What to work on :: Could you give back every entry below exactly, with the pictures dropped?

Data for this task ::
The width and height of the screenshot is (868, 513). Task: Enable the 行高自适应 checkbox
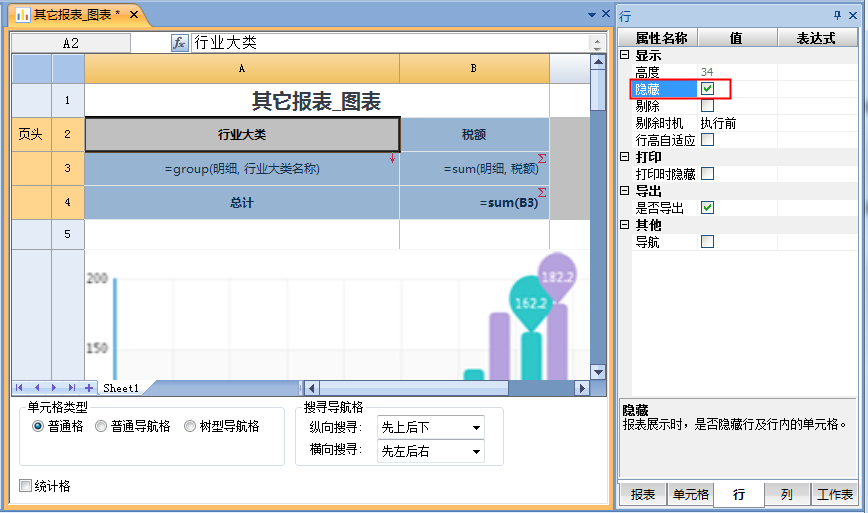tap(707, 140)
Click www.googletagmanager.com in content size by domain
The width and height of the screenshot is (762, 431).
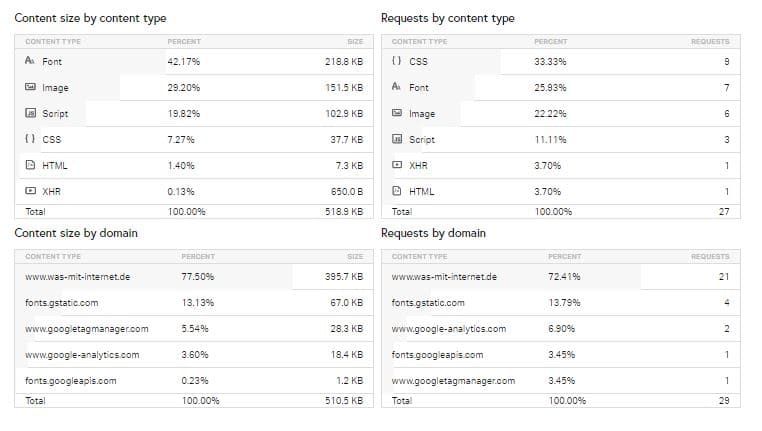(x=87, y=329)
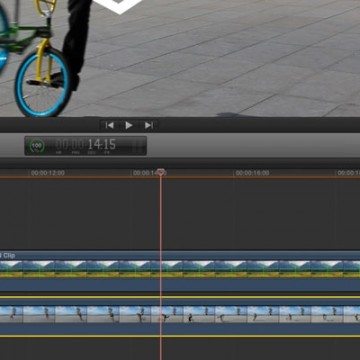Click the mountain clip's yellow volume line
360x360 pixels.
pyautogui.click(x=180, y=297)
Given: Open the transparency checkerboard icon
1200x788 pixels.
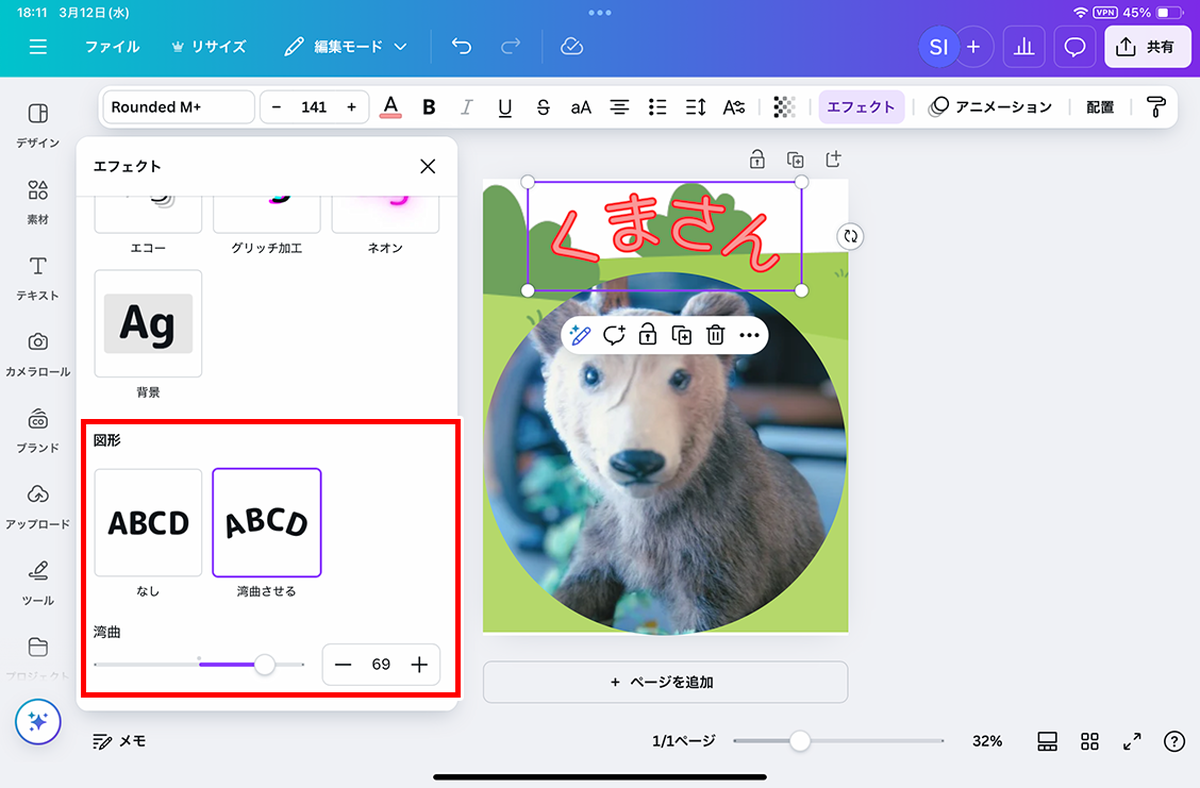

Answer section ::
The width and height of the screenshot is (868, 513). Task: Enable the 行高自适应 checkbox
tap(707, 140)
Click www.googletagmanager.com in content size by domain
The width and height of the screenshot is (762, 431).
(x=87, y=329)
Click the mountain clip's yellow volume line
360x360 pixels.
pyautogui.click(x=180, y=297)
Given: Open the transparency checkerboard icon
1200x788 pixels.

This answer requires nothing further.